[Saved data entries]

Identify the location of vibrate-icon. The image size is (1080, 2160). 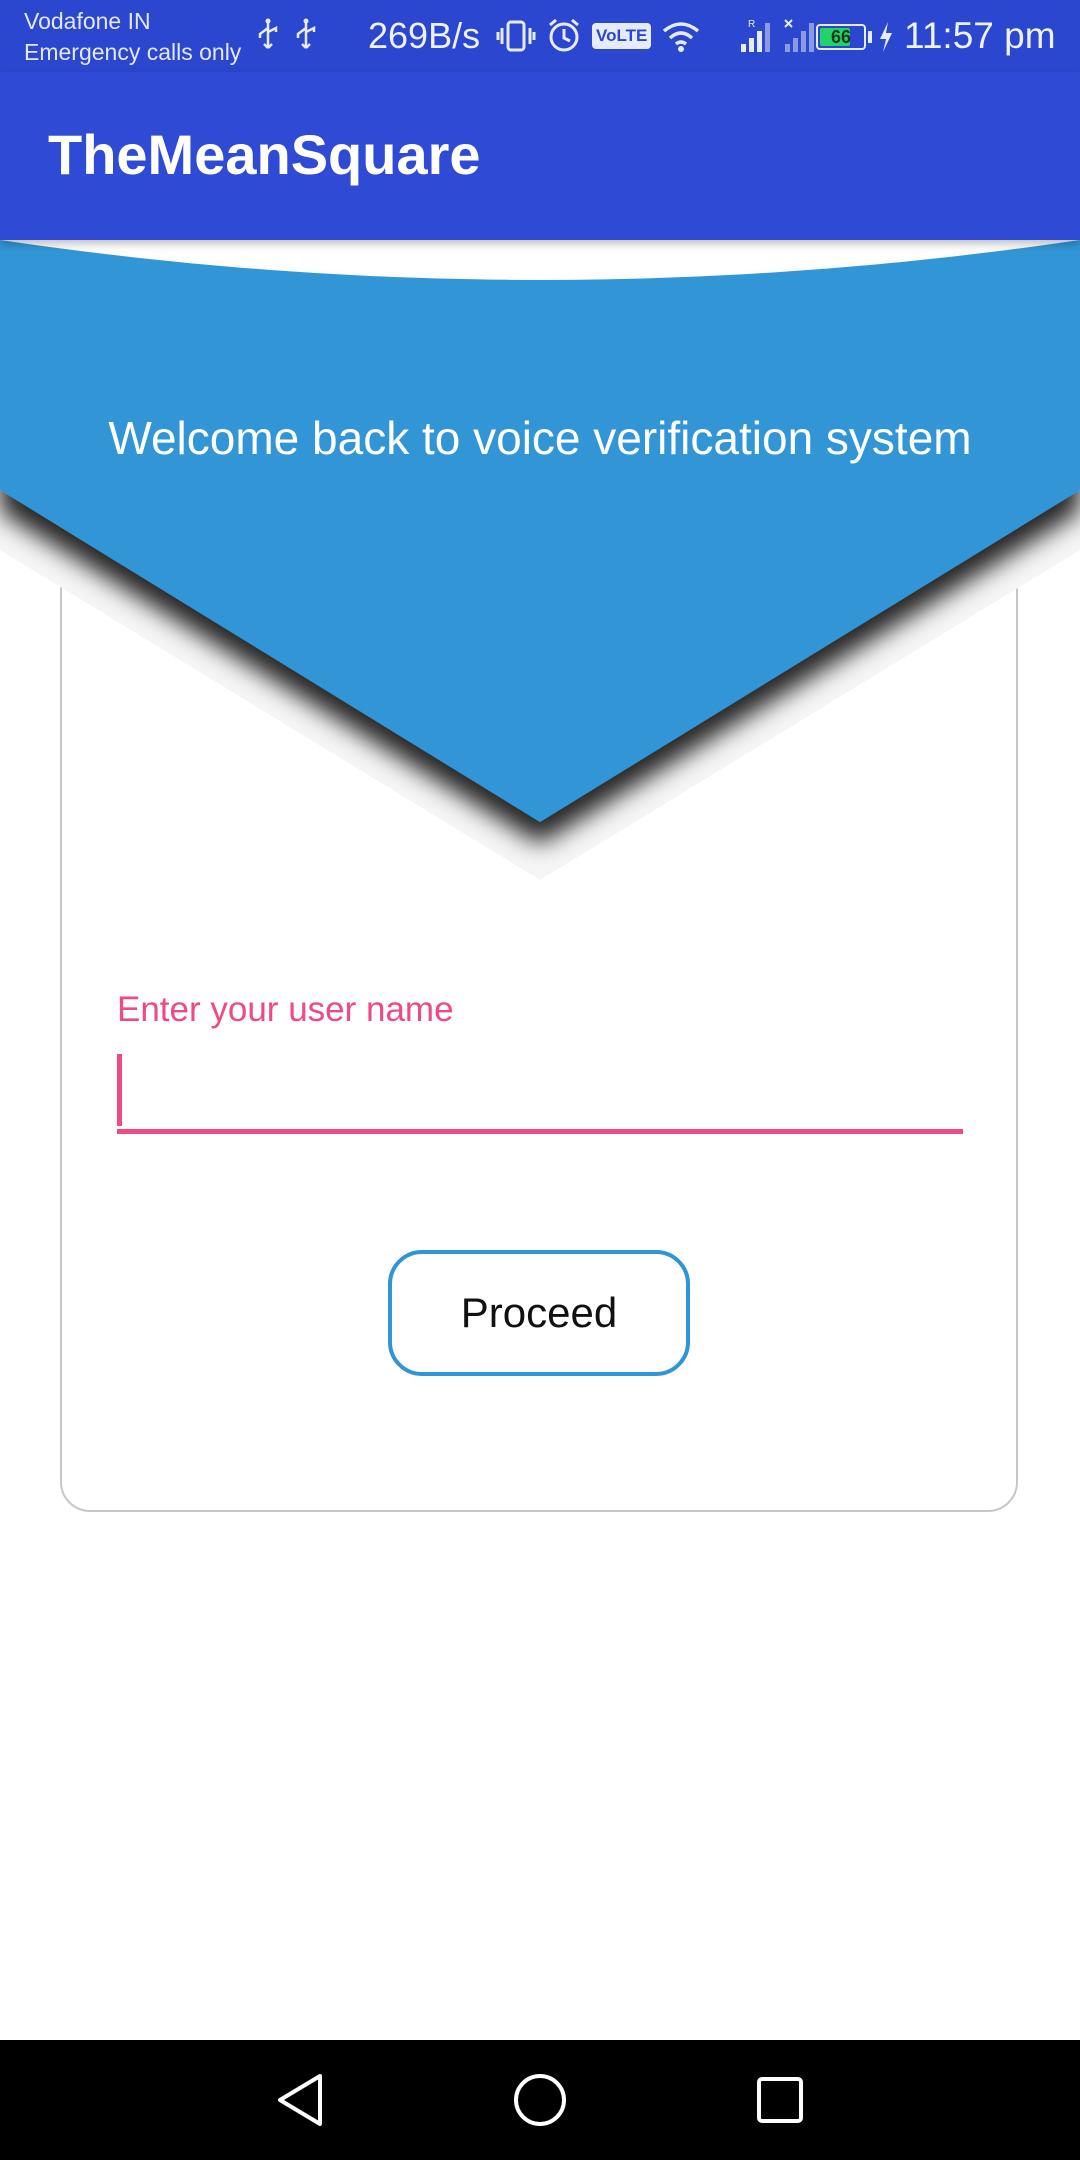
(516, 36).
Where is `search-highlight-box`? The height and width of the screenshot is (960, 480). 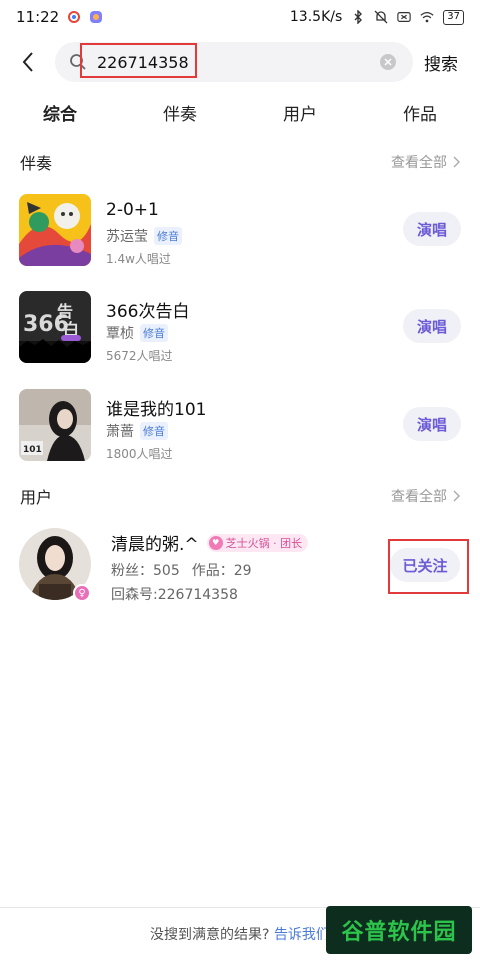 search-highlight-box is located at coordinates (138, 60).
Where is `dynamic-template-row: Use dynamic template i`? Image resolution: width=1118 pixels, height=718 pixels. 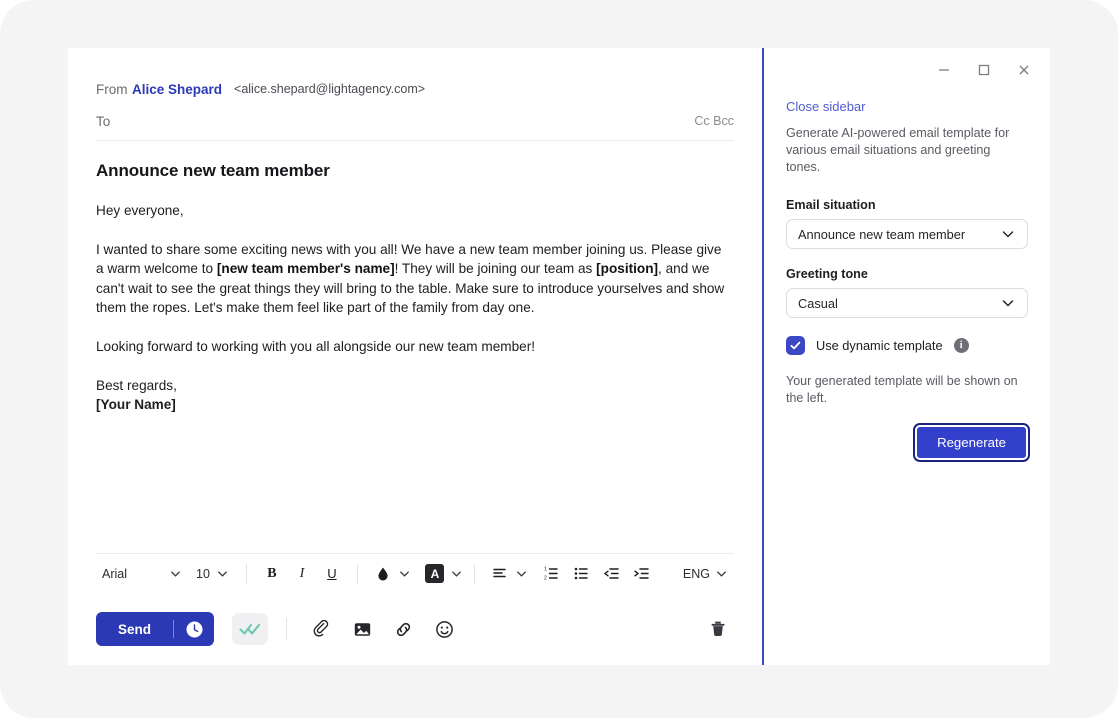 dynamic-template-row: Use dynamic template i is located at coordinates (907, 346).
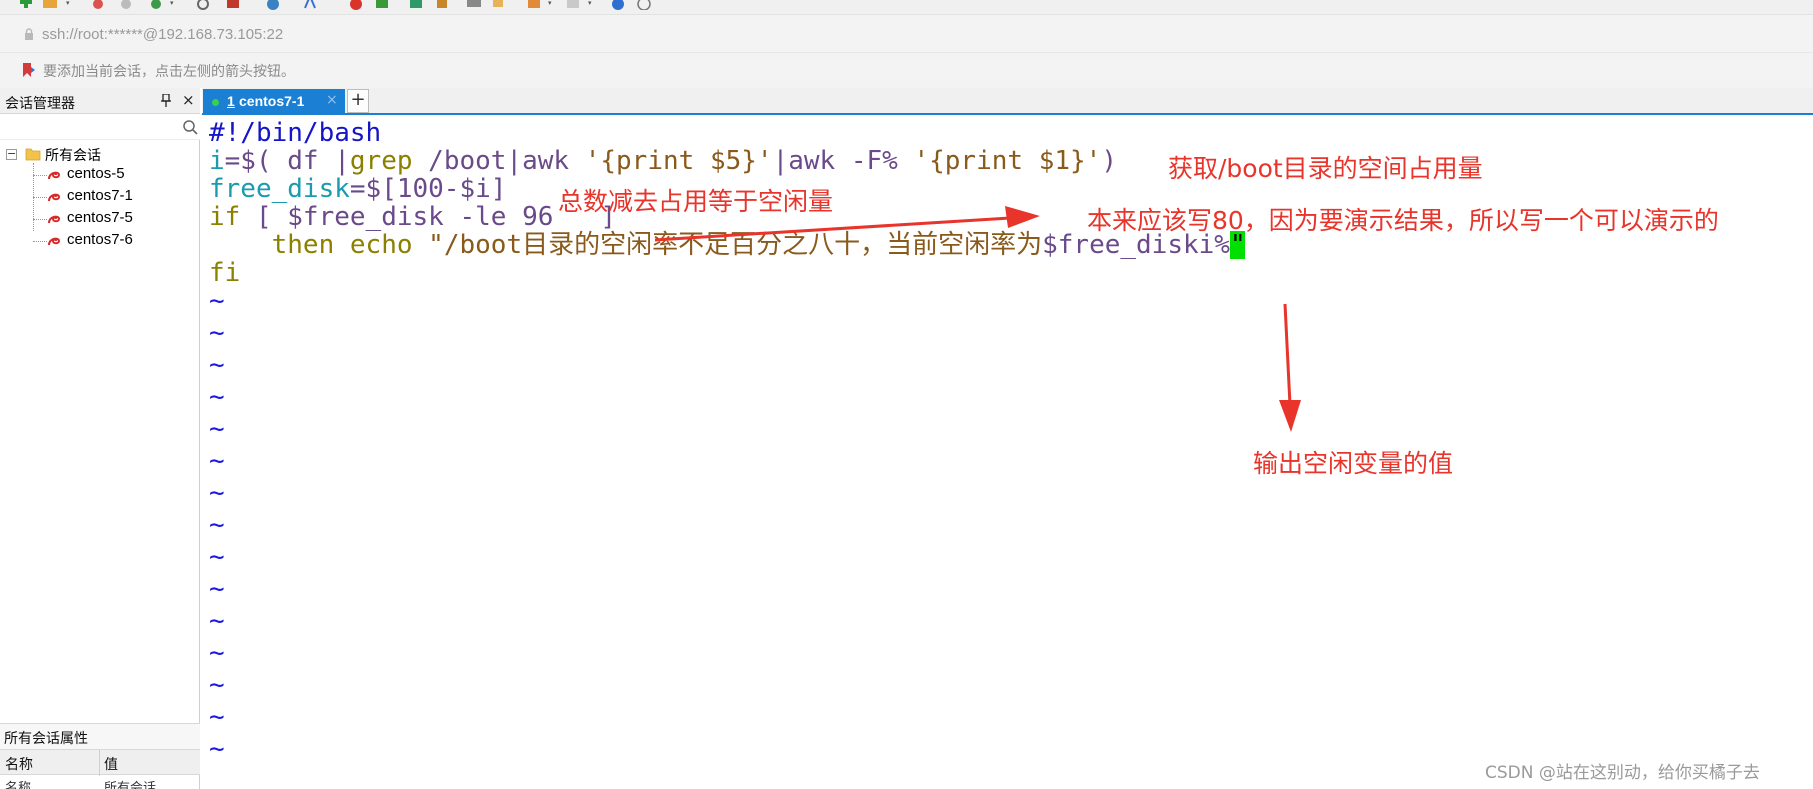  Describe the element at coordinates (29, 70) in the screenshot. I see `bookmark-arrow-icon` at that location.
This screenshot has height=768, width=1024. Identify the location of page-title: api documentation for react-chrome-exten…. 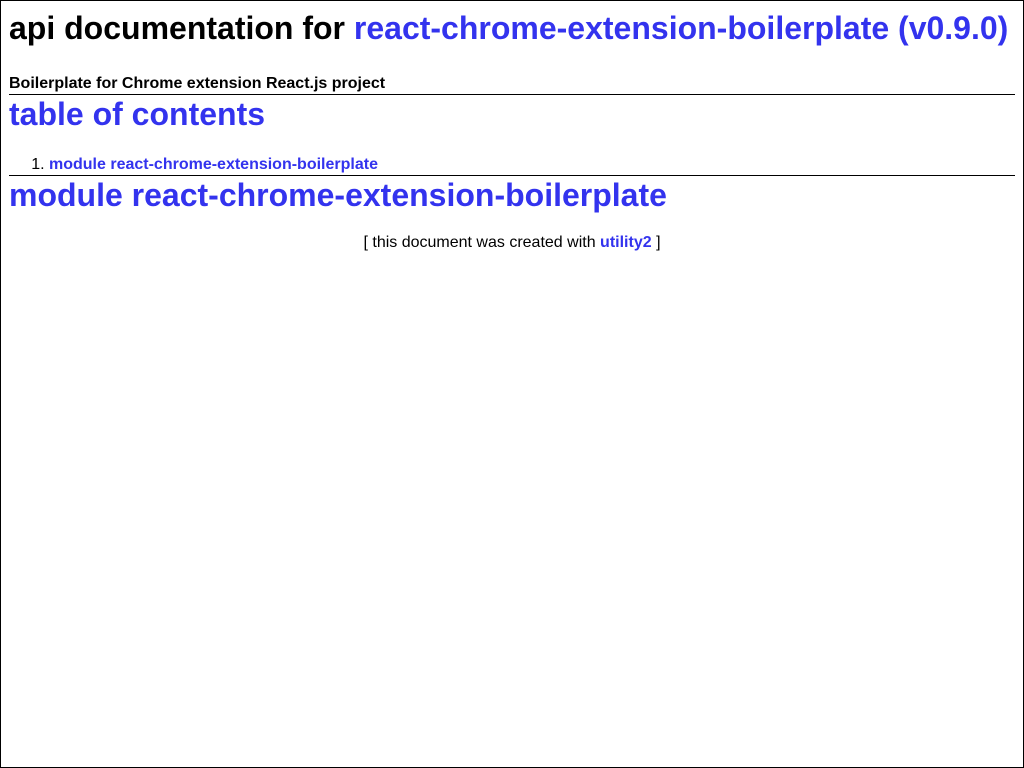
(512, 28).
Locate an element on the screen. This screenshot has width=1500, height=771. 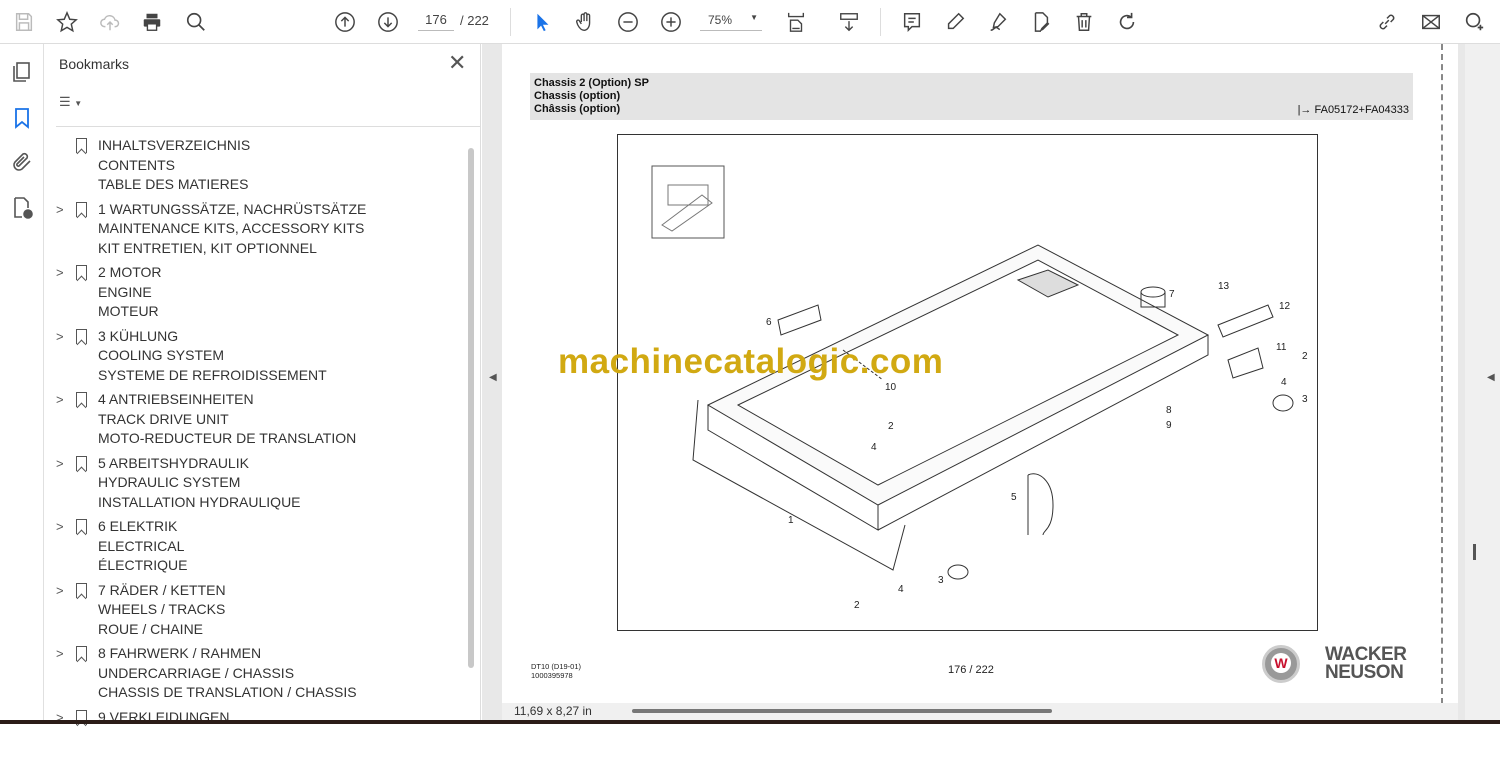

### Work to be completed
Starting at the line that contains "This screenshot has height=768, width=1024." and going through the end of the material, write those lines out again with "screenshot" swapped for "image" and nothing else changed. Leave out the pictures.

### Task output
This image has height=768, width=1024. Identify the location of page-title: api documentation for react-chrome-exten…. 
(512, 28).
Locate an element on the screen. This image has width=1500, height=771. 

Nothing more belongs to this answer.